Pixel coordinate grounding data
※ ※ ※
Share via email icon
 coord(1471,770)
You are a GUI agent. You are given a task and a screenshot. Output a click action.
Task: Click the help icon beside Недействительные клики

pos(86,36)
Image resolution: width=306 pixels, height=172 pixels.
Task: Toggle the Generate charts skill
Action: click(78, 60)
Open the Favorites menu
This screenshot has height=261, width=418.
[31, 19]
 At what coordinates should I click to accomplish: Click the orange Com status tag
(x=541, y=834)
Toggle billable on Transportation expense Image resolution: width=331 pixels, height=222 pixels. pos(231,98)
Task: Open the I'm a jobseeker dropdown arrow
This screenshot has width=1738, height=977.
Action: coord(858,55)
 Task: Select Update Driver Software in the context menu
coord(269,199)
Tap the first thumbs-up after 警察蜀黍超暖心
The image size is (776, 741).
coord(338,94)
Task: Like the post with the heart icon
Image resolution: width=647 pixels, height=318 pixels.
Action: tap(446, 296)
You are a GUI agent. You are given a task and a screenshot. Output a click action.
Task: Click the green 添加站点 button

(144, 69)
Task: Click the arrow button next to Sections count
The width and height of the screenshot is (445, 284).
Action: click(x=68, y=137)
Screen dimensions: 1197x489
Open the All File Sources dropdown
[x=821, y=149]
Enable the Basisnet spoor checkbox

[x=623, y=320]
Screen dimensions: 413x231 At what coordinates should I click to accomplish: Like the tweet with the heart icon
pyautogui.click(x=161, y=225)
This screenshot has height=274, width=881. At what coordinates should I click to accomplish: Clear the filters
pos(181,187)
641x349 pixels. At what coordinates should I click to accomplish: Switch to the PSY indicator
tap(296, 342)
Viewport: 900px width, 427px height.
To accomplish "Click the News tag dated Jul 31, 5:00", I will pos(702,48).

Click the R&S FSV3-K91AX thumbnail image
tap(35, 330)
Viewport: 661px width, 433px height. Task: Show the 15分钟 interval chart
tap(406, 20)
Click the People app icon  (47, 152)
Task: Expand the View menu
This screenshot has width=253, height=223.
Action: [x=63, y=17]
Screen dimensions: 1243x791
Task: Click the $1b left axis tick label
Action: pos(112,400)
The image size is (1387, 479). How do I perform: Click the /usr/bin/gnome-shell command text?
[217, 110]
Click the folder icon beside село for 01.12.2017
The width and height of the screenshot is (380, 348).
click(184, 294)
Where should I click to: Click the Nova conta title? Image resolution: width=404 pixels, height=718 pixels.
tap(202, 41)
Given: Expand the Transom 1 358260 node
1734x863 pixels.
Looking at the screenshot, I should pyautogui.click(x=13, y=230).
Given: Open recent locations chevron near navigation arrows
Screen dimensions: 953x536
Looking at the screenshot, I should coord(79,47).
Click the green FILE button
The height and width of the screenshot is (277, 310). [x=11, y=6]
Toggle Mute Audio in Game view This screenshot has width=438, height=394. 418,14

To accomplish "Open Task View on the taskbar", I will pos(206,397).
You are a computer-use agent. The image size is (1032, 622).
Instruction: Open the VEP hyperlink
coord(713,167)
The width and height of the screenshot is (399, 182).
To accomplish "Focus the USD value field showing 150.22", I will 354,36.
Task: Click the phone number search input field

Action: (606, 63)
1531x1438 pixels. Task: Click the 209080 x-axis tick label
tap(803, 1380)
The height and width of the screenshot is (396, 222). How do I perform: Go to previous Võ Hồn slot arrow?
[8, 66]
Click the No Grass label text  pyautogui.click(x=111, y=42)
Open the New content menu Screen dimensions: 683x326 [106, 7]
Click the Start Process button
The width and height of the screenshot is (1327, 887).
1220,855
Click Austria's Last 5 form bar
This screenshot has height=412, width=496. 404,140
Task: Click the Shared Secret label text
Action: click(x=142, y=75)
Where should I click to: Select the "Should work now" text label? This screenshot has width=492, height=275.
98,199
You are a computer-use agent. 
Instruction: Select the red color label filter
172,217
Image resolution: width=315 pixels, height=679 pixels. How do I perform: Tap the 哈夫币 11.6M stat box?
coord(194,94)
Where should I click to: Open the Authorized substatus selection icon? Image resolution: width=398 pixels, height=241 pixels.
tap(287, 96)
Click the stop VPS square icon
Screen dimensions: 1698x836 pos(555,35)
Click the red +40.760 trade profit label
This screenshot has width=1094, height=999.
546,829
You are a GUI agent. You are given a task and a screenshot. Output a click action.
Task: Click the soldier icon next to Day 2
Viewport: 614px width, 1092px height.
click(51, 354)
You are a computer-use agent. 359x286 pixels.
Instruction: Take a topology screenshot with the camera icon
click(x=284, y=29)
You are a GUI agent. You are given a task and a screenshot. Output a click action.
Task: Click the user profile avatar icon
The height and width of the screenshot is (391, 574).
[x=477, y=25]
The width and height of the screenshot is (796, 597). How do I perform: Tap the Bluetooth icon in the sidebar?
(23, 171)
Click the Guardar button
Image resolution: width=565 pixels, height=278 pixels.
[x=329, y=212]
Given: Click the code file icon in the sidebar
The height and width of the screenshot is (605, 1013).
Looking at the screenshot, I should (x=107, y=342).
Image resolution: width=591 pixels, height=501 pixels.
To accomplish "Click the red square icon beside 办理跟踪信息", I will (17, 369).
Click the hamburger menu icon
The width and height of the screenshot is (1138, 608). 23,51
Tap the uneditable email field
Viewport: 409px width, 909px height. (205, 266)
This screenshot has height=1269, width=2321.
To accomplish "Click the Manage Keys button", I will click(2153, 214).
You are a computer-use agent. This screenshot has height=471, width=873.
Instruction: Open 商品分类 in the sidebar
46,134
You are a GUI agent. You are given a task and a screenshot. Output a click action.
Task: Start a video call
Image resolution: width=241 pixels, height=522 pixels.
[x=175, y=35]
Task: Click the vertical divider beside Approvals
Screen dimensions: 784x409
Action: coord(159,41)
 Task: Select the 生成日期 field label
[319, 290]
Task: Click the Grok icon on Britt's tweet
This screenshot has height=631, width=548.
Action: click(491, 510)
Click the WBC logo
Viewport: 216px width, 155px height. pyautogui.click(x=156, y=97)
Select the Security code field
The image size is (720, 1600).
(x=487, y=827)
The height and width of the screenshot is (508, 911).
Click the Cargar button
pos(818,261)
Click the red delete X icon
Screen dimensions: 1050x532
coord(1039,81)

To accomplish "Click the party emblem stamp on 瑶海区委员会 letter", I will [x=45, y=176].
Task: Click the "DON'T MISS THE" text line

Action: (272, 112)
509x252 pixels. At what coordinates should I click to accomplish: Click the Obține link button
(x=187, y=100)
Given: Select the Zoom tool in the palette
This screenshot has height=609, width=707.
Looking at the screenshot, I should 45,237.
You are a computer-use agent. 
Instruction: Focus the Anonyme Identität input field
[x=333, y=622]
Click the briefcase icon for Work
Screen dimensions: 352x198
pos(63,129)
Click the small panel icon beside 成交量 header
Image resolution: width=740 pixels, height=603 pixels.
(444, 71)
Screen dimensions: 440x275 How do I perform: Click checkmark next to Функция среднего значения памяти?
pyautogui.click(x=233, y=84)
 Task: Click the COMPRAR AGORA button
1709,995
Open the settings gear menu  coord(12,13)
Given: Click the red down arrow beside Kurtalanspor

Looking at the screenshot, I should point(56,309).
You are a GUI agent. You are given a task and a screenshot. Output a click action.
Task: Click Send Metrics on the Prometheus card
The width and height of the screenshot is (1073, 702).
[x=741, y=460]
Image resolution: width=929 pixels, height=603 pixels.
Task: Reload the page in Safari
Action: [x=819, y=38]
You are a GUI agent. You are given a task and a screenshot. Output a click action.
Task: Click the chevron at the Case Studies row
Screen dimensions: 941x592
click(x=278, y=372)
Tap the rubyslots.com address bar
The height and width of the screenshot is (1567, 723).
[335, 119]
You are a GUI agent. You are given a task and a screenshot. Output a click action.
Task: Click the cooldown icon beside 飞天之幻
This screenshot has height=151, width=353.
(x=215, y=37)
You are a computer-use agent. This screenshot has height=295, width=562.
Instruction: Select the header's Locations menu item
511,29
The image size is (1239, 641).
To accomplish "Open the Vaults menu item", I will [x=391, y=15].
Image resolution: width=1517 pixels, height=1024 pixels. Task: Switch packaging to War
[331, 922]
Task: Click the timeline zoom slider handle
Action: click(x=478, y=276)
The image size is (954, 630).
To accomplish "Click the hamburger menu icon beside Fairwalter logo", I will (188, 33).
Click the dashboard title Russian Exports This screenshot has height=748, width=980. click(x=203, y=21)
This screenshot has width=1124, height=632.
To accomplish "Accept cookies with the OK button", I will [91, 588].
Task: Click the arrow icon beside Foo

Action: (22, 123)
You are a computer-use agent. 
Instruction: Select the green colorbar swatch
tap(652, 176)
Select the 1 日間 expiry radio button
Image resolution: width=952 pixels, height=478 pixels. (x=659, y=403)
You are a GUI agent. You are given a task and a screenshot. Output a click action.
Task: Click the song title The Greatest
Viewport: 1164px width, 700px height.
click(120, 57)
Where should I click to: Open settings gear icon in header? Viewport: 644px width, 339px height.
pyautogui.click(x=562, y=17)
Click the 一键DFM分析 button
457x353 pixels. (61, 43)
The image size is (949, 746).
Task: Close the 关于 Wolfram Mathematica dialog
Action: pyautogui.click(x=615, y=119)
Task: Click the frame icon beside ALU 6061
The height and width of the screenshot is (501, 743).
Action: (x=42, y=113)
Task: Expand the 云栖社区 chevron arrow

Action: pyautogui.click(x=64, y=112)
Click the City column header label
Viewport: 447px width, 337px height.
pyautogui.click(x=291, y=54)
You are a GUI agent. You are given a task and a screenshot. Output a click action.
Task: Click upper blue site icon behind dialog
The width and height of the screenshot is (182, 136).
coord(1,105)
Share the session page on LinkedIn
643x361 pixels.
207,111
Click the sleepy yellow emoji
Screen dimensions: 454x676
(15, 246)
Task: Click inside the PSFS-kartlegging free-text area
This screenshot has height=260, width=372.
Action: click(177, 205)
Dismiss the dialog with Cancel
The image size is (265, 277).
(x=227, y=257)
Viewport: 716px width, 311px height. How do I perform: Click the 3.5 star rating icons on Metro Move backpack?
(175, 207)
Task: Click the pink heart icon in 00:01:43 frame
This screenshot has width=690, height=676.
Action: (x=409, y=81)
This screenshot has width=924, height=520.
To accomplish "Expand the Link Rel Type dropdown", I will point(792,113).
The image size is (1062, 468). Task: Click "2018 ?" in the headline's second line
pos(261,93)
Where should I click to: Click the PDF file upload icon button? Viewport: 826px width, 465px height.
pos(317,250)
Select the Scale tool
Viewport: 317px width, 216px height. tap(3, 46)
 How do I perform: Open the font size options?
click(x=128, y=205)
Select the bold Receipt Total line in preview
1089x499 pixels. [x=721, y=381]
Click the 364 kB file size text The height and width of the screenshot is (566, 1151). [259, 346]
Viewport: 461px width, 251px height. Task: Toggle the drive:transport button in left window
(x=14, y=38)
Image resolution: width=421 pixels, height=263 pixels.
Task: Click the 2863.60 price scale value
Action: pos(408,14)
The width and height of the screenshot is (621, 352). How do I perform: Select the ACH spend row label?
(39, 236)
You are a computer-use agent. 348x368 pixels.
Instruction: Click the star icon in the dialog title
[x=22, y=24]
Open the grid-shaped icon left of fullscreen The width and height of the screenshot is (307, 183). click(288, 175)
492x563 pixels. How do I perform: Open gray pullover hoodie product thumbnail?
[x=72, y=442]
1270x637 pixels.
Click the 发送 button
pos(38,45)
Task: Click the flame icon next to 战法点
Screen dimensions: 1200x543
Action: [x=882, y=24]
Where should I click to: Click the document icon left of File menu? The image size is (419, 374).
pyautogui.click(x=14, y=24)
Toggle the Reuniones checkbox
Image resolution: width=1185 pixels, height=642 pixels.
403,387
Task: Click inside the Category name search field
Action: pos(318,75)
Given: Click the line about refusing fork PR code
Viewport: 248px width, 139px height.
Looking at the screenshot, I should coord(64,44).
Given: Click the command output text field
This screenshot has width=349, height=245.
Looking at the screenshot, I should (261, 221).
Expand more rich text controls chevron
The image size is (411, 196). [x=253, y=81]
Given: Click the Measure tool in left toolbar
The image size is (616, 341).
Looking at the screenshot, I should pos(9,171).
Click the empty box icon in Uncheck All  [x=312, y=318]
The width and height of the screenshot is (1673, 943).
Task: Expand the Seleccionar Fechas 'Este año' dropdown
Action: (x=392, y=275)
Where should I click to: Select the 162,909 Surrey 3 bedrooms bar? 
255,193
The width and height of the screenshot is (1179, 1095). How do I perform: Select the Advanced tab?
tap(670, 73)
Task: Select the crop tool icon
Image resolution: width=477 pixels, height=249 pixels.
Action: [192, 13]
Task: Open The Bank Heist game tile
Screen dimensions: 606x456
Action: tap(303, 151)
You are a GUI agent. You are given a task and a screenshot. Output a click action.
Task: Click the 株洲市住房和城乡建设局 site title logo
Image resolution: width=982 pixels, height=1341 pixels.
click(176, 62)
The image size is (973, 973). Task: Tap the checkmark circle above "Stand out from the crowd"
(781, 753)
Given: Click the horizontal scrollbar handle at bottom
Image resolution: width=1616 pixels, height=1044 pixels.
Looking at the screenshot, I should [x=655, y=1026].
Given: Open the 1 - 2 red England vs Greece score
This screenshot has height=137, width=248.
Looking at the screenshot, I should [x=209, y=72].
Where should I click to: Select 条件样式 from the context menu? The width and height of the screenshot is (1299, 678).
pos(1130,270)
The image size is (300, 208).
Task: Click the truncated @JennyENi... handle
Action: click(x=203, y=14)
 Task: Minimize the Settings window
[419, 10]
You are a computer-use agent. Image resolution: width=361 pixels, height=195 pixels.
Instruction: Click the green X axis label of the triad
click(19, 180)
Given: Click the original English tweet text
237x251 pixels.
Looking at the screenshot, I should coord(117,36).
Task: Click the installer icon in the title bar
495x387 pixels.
※ ※ ※
Your goal - Which lines in the entries above contain "site"? Pull each of them out.

Answer to this task -
Task: Click upper blue site icon behind dialog
Task: Click the 株洲市住房和城乡建设局 site title logo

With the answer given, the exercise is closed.